Анна Сонькина приводит в пример весьма показательные исследования: в США выяснилось, что все сто процентов детей, умерших от муковисцидоза, к моменту смерти имели подписанные их родителями отказы от реанимационных мероприятий, если случится уже критическое состояние. То есть семьи были готовы к такому исходу дела. В России же — удивительный разброс. «С одной стороны — ужасная проблема с доступностью и качеством помощи, люди умирают или не доживают до своих лет, до которых могли бы дожить. И с другой стороны – люди, которые бы уже хотели умереть, не могут это сделать, им не дают. Парадокс: чем доступнее человеку качественная медицинская помощь, тем меньше вероятности, что он может спокойно умереть. А чем дальше от пациента медицина и при этом человек никому не нужен, тем ему проще умереть, если он этого хочет: он умрет в своей постели. Но нельзя сказать, что это победа — он умрет без обезболивания, например», — рассуждает Анна Сонькина.

Кроме того, отмечает наш эксперт, врачи боятся преследования в суде. Суд будет проверять медицинскую документацию: «Да, не все обязательно писать. Но часто все выливается в то, что родственники говорят: он у нас ничего не ест три дня. Вообще-то, люди перестают есть, когда уже идет естественный процесс умирания. Но врач боится последствий для себя — и готов ставить капельницу и кормить искусственно. Или — больной задыхается и его интубируют. Точно так же не откажутся от перевязок и обработки пролежней — иначе это тоже может быть потом отмечено в документах. Врач не отменит такие манипуляции. То есть фактически получается, что врачи действительно так просто на тот свет не отпустят.  Другое дело, когда мы обслуживаем пациентов дома, а не в стационаре, — тогда это уже право больного и медик не может настаивать на тех или иных процедурах».

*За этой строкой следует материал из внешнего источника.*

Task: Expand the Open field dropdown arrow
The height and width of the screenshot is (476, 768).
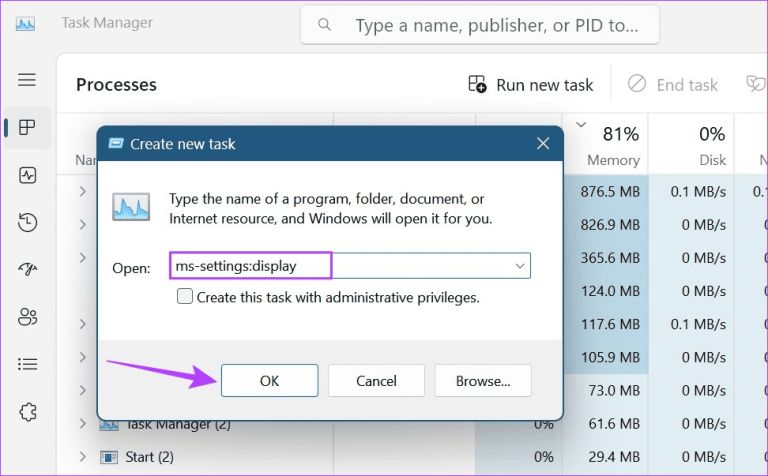Action: 519,266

Нам очень не хватает дискуссий на эту тему

«Нашему обществу очень не хватает дискуссии на эту тему. Медицина сейчас быстро развивается, и есть возможность поддерживать жизнь пациента очень долго с помощью методов интенсивной терапии. Сейчас в медицине стало возможным то, что невозможно было 50 лет назад, — считает Наталья Семина, волонтер в службе БАС. — Но мы работаем с умирающими людьми, и все наши пациенты рано или поздно должны принять предельно сложное решение. Человек выбирает, хочет ли он жить на аппарате, который будет дышать за него. Такой аппарат может дать несколько лет жизни. При этом человек будет полностью парализован, у него не будет возможности даже общаться, не будут действовать руки-ноги, он не сможет говорить, его будут кормить через трубочку.  Если же человек такой жизни себе не хочет, это значит, что его выбор — умереть.

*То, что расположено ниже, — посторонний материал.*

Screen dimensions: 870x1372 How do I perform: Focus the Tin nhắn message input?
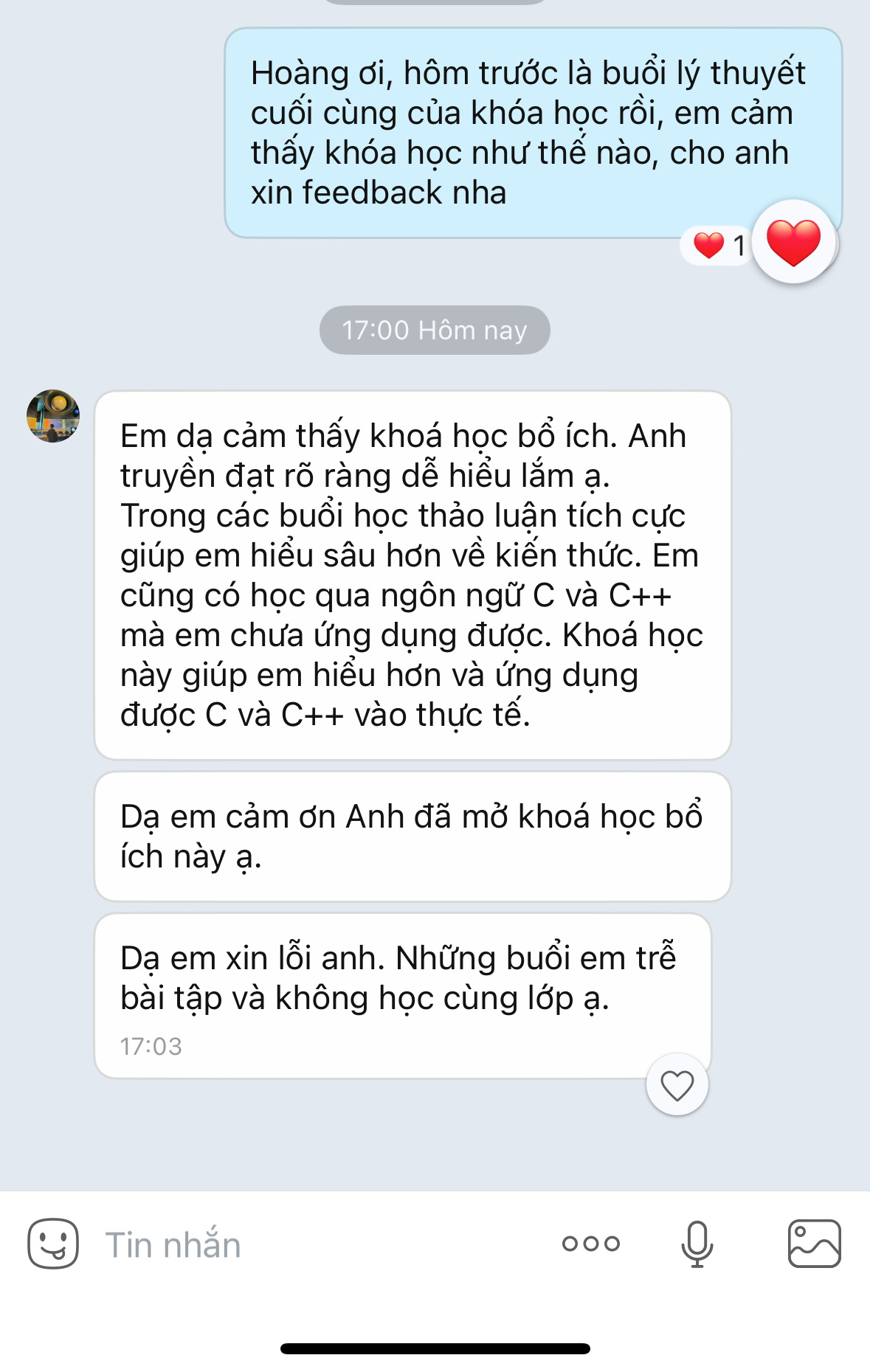tap(317, 1244)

Это тяжелейшее решение, даже думать об этом страшно. Поэтому болеющие люди и их близкие, если они готовы думать и говорить об этом, задают нам вопросы самого разного толка — духовного, этического, юридического…  И нам очень не хватает общественной дискуссии о современном понимании смерти — как в богословских, так и в более широких интеллектуальных кругах».

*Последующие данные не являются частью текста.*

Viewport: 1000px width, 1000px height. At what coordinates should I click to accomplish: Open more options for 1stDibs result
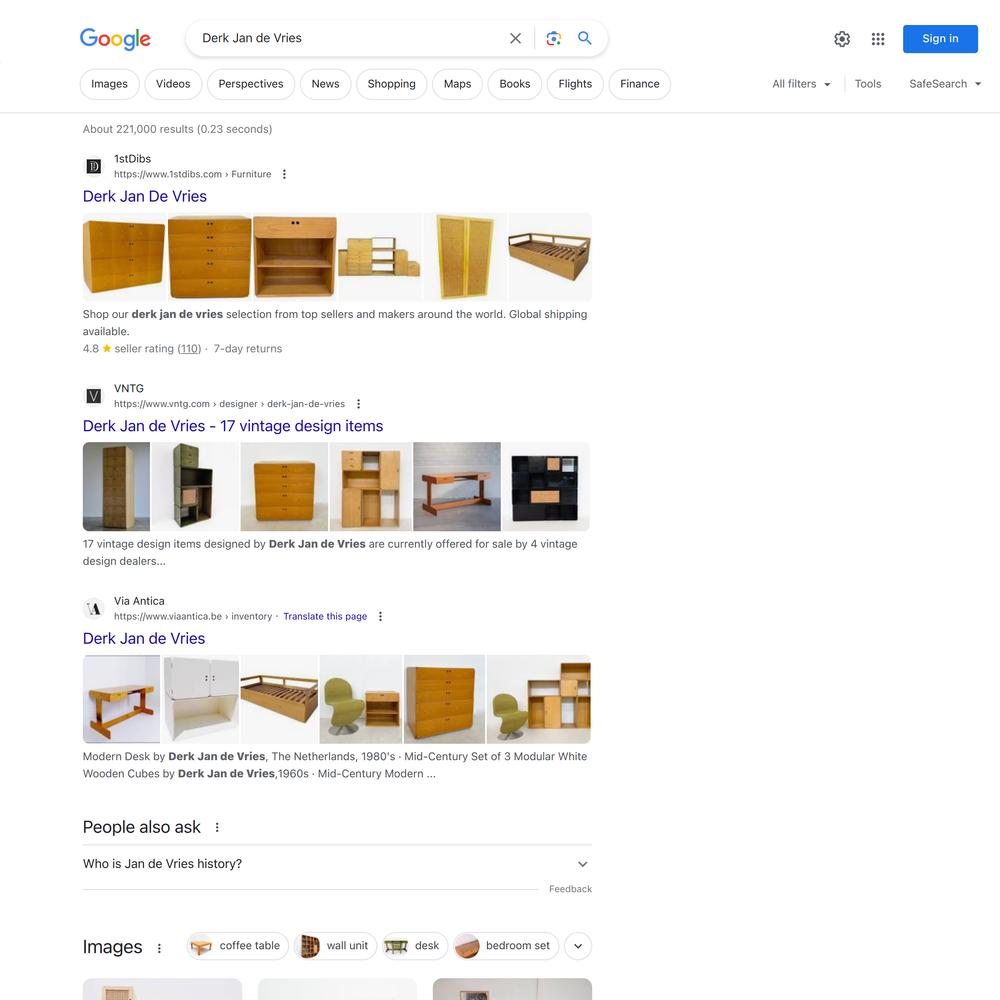284,174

Наталья Семина отмечает, что коллеги из Германии, Италии, Великобритании и других стран рассказывают о том, как лет 10-15 назад в их странах шла очень активная дискуссия на эту тему —  с участием представителей церковных кругов, с философами, биоэтиками, литераторами. В итоге сейчас в западных странах есть практика отключения человека от аппаратов поддержания жизни, если человек или его близкие выразили свою волю. «Это не считается эвтаназией, потому что в классическом понимании эвтаназия – это когда человеку дают какие-то препараты, с помощью которых он умирает.  Думаю, что обществу очень не хватает такой рефлексии – о жизни и смерти в современных реалиях, о том, имеет ли человек право не жить, если он не поправится никогда и при этом качество его жизни будет очень низким. Мое мнение – человек имеет право выбора. Если он неизлечим и знает, что никогда не сможет поправиться, то он имеет полное право прекратить поддерживающие жизнь мероприятия и уйти из жизни, если он к этому готов».